Requirement:
Transcribe, without alteration, the line that includes "Open the 论股堂 forum icon" and each line after it until the records end, omitting all that precede it.

Exercise input:
● ● ● ● ● ● ●
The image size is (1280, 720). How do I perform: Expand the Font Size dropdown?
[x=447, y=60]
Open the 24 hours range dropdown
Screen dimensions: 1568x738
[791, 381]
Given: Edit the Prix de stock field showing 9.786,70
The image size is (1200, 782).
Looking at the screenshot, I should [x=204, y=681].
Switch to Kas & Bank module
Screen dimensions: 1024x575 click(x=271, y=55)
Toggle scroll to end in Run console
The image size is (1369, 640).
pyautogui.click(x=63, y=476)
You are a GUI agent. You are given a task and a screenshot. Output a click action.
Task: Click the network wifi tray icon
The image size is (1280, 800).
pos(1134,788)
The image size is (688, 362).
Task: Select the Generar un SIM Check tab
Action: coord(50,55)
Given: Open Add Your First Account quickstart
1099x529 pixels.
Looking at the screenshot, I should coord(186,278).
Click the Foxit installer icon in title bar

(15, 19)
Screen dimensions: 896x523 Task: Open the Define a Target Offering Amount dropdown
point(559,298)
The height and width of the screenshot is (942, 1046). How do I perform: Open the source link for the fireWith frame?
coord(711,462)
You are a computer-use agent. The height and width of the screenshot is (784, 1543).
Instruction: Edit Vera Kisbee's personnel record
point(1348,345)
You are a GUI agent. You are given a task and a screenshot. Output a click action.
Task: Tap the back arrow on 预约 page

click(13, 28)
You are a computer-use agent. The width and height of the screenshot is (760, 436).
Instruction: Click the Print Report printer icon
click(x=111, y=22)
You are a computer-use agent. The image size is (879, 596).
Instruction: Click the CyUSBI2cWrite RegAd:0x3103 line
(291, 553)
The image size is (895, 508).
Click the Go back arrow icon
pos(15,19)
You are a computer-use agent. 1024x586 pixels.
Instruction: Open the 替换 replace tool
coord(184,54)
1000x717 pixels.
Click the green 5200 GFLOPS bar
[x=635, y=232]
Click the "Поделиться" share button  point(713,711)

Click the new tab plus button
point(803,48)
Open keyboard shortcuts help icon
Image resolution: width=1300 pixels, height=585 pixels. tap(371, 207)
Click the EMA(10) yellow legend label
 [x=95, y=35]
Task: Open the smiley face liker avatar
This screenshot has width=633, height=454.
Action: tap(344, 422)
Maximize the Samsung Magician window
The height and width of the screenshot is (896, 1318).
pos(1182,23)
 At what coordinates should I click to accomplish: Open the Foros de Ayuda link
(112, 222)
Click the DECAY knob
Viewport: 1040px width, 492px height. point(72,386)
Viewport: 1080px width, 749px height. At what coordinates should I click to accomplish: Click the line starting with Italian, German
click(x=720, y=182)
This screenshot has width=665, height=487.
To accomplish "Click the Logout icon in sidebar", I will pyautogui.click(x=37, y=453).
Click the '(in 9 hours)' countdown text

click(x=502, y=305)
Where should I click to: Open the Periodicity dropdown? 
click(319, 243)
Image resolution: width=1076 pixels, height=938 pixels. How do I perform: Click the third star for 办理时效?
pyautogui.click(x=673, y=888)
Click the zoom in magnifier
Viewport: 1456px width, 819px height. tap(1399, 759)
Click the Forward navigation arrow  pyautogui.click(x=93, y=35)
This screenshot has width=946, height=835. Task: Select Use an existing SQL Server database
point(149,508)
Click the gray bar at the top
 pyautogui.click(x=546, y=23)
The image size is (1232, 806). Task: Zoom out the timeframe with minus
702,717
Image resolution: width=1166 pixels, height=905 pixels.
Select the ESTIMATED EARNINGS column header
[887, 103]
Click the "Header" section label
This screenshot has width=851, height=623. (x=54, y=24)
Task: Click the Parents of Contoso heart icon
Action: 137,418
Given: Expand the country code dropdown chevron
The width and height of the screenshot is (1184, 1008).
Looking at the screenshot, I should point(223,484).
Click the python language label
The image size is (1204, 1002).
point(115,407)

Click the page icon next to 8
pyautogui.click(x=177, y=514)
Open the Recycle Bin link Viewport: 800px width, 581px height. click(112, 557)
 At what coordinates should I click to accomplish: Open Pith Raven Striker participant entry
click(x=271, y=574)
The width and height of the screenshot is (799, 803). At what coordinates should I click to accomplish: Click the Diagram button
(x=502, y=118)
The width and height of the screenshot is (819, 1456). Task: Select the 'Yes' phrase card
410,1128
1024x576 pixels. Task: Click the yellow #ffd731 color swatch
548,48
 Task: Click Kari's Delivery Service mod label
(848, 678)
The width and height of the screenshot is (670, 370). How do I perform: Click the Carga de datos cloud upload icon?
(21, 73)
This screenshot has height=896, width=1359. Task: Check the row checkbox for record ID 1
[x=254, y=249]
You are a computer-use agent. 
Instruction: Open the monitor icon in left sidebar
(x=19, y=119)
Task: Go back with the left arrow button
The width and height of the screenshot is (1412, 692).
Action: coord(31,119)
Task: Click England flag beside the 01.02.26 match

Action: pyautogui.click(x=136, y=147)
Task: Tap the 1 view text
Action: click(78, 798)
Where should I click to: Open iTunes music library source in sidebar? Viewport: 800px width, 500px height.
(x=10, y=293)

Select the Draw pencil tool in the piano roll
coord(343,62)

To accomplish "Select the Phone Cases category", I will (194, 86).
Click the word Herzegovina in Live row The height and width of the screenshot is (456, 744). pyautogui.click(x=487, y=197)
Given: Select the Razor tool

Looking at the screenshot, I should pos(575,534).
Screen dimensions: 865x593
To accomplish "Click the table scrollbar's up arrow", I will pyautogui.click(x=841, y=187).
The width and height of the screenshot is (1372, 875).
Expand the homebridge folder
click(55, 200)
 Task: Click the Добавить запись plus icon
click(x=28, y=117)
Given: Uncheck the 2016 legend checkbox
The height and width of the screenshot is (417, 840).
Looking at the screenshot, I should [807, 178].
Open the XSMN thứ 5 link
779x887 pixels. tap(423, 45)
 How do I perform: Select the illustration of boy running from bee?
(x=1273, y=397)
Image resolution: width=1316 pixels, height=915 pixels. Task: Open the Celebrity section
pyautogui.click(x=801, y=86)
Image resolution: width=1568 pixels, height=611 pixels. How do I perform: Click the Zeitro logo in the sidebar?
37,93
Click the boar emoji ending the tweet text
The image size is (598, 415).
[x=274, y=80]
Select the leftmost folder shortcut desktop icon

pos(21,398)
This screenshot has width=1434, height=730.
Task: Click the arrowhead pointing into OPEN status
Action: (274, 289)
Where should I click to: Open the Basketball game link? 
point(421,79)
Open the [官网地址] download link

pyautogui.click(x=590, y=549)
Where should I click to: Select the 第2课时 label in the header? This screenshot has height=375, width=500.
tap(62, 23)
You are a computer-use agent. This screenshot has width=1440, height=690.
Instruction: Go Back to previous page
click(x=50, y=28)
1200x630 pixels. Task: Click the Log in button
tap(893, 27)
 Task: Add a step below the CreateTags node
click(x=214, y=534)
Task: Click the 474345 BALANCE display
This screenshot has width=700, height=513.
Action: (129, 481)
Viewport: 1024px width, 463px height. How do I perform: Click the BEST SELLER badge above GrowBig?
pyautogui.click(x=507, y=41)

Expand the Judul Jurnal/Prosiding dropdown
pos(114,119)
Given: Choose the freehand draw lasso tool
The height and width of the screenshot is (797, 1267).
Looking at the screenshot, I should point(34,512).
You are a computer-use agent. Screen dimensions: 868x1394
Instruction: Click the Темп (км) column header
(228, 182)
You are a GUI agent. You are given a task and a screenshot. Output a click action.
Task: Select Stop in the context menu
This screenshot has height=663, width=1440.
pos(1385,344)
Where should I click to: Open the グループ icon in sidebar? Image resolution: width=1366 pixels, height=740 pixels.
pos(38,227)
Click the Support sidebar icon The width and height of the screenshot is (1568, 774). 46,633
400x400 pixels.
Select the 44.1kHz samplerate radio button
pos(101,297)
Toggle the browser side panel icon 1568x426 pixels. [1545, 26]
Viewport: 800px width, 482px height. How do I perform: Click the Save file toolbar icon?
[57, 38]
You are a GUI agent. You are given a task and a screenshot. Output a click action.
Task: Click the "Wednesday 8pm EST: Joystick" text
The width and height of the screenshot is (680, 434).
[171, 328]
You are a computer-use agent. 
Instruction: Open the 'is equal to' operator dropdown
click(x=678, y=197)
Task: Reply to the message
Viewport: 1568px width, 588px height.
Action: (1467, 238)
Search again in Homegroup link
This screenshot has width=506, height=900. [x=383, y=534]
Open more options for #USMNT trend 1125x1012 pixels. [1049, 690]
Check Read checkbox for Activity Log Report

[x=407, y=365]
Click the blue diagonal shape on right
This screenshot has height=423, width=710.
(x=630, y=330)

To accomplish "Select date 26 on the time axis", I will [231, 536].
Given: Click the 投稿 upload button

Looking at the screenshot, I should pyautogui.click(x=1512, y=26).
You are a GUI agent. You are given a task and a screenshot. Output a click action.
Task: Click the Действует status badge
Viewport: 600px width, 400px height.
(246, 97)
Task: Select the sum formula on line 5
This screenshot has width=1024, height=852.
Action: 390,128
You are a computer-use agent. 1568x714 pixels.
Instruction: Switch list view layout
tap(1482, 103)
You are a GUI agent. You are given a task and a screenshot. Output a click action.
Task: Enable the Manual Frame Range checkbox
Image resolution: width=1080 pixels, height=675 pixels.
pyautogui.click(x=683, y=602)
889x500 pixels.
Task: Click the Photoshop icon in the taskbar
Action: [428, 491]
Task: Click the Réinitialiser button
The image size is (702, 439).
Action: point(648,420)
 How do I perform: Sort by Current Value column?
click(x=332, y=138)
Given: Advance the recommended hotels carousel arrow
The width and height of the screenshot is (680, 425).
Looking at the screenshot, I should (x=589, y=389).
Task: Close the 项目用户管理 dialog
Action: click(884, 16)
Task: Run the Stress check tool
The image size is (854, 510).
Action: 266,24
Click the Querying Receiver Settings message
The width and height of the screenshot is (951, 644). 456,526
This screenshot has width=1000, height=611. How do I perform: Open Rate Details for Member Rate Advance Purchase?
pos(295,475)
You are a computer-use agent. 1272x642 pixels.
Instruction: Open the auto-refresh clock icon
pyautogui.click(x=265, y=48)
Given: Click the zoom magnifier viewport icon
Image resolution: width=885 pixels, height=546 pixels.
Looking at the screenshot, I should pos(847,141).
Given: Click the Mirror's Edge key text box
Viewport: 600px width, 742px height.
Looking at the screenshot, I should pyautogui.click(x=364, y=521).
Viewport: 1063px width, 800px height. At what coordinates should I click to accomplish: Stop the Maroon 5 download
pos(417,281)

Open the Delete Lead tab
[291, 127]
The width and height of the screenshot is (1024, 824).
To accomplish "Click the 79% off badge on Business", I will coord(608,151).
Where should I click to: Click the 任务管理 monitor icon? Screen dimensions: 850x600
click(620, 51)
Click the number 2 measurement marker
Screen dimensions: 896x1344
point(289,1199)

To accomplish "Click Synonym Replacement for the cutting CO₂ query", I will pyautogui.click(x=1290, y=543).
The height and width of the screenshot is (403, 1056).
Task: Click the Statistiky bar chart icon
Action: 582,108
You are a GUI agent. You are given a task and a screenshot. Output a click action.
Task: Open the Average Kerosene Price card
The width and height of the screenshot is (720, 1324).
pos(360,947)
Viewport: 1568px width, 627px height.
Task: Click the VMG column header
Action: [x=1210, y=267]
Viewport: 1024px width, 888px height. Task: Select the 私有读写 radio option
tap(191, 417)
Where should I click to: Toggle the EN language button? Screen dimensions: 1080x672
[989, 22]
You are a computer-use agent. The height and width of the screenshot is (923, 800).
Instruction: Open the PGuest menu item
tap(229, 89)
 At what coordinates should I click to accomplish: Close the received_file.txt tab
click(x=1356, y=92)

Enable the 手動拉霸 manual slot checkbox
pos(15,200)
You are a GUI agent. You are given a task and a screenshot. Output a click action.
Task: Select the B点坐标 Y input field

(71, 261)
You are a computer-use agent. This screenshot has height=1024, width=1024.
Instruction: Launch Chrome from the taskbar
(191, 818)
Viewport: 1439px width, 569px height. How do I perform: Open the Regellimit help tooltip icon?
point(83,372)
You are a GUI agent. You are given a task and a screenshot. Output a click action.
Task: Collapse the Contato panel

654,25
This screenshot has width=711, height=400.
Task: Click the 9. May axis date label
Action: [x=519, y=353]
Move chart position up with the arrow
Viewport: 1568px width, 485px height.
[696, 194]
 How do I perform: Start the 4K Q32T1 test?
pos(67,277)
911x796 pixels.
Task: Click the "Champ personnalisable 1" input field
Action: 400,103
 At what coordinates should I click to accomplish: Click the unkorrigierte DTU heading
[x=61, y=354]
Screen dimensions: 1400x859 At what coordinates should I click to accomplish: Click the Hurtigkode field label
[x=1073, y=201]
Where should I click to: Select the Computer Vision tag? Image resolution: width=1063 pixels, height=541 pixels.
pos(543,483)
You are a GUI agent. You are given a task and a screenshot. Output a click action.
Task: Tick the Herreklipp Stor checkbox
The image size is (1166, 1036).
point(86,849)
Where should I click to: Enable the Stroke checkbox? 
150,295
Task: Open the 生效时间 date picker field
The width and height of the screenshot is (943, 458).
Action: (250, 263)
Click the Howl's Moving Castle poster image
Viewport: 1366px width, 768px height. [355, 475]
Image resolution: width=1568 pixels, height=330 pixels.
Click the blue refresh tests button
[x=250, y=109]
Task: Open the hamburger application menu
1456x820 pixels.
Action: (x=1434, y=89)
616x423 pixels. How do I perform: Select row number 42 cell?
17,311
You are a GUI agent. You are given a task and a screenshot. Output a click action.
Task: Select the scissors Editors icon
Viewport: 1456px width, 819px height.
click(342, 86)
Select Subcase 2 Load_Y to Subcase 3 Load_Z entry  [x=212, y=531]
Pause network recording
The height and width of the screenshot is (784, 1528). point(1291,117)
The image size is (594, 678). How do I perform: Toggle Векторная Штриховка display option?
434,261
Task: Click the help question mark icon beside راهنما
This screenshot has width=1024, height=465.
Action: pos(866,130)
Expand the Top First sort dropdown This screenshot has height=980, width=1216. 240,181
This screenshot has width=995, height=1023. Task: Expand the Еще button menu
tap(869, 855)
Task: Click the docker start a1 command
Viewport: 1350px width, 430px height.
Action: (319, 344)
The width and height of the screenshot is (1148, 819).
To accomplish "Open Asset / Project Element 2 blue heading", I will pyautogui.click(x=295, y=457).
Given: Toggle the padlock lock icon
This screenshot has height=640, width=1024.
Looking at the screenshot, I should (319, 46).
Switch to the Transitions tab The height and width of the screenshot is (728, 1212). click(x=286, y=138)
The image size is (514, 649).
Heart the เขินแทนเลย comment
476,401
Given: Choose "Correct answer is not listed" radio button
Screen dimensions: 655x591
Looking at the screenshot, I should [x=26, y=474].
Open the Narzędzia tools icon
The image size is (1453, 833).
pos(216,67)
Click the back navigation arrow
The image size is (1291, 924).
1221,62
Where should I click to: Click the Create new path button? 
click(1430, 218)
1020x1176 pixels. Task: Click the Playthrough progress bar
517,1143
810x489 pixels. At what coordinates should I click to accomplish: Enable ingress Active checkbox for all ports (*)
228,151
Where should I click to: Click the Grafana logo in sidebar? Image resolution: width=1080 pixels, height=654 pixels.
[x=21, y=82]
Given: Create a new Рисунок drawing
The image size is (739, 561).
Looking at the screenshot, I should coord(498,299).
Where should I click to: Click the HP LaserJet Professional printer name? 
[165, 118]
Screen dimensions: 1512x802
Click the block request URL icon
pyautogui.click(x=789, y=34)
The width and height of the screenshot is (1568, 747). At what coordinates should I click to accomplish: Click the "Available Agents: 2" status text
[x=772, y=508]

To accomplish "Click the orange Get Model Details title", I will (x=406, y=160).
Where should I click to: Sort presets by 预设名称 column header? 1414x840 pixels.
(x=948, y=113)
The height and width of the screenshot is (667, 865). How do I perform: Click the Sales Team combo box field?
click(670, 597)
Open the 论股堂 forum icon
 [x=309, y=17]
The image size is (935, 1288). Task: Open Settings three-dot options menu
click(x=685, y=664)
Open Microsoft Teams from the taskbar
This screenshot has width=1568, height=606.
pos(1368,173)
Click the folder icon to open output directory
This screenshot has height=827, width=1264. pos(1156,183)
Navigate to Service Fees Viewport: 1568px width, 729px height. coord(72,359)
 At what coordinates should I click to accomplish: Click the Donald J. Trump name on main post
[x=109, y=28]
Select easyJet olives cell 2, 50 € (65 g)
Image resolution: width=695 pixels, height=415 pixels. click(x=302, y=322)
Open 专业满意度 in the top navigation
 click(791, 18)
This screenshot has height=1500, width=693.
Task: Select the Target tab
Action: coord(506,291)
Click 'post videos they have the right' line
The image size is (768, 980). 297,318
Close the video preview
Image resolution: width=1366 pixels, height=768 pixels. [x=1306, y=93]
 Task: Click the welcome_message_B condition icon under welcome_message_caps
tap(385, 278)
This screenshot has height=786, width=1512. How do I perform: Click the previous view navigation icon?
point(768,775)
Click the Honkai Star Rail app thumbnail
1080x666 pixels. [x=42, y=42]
● ● ● ● ● ● ●
Output below:
Open the 论股堂 forum icon
 [x=309, y=17]
The image size is (935, 1288). Task: Open Settings three-dot options menu
click(x=685, y=664)
Open Microsoft Teams from the taskbar
This screenshot has width=1568, height=606.
pos(1368,173)
Click the folder icon to open output directory
This screenshot has height=827, width=1264. pos(1156,183)
Navigate to Service Fees Viewport: 1568px width, 729px height. coord(72,359)
 At what coordinates should I click to accomplish: Click the Donald J. Trump name on main post
[x=109, y=28]
Select easyJet olives cell 2, 50 € (65 g)
Image resolution: width=695 pixels, height=415 pixels. click(x=302, y=322)
Open 专业满意度 in the top navigation
 click(791, 18)
This screenshot has height=1500, width=693.
Task: Select the Target tab
Action: coord(506,291)
Click 'post videos they have the right' line
The image size is (768, 980). 297,318
Close the video preview
Image resolution: width=1366 pixels, height=768 pixels. [x=1306, y=93]
 Task: Click the welcome_message_B condition icon under welcome_message_caps
tap(385, 278)
This screenshot has height=786, width=1512. How do I perform: Click the previous view navigation icon?
point(768,775)
Click the Honkai Star Rail app thumbnail
1080x666 pixels. [x=42, y=42]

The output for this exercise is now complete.